EXERCISE AIM
The lines to copy are those in the listing that hold the word "blue".
------------------------------------------------------------------------
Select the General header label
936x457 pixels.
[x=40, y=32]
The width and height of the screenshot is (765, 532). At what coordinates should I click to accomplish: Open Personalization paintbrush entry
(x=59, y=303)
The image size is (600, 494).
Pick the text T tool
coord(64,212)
------------------------------------------------------------------------
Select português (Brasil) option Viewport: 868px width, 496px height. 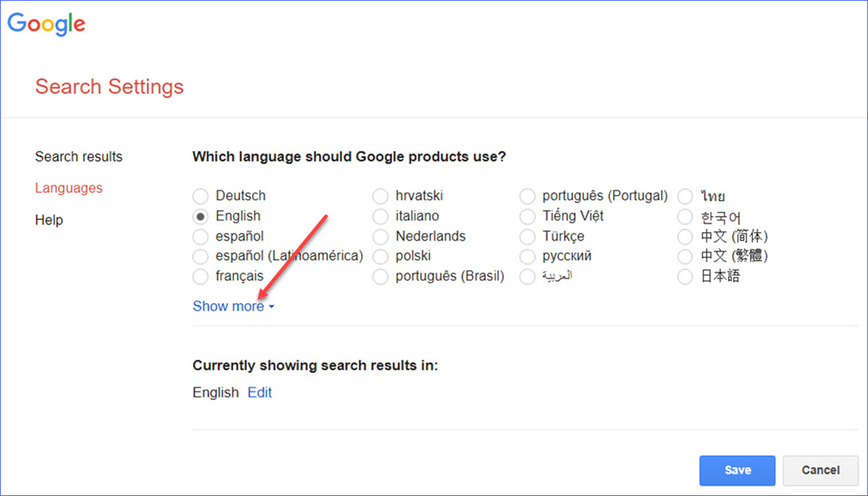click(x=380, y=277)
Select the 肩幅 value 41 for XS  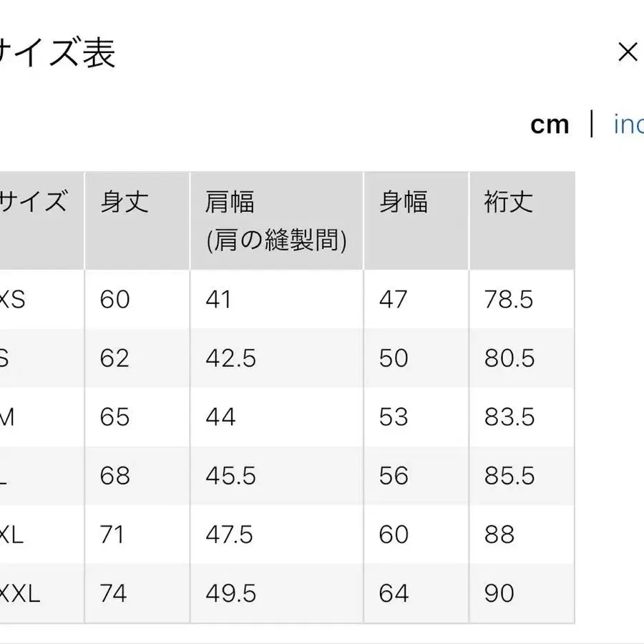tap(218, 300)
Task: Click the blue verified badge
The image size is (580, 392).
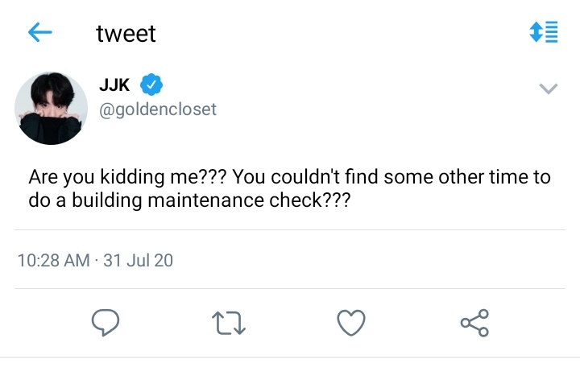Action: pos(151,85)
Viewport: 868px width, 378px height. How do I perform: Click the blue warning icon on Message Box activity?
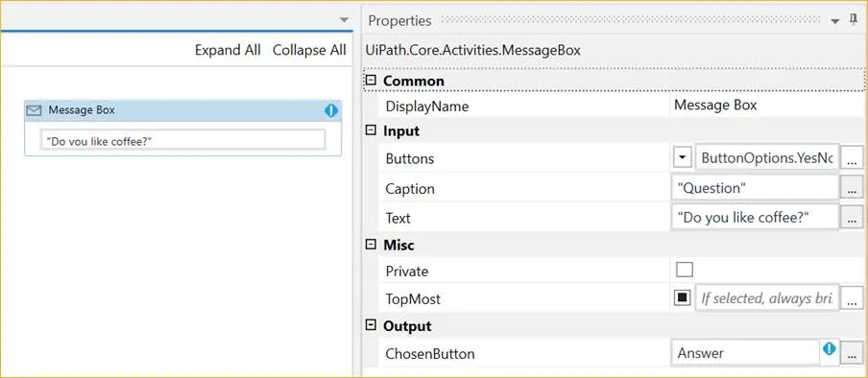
------------------------------------------------------------------------
SOLUTION TO THE PROBLEM
Task: Click the blue verified badge
Viewport: 868px width, 378px height. How do I perform: Click the blue warning icon on Message Box activity?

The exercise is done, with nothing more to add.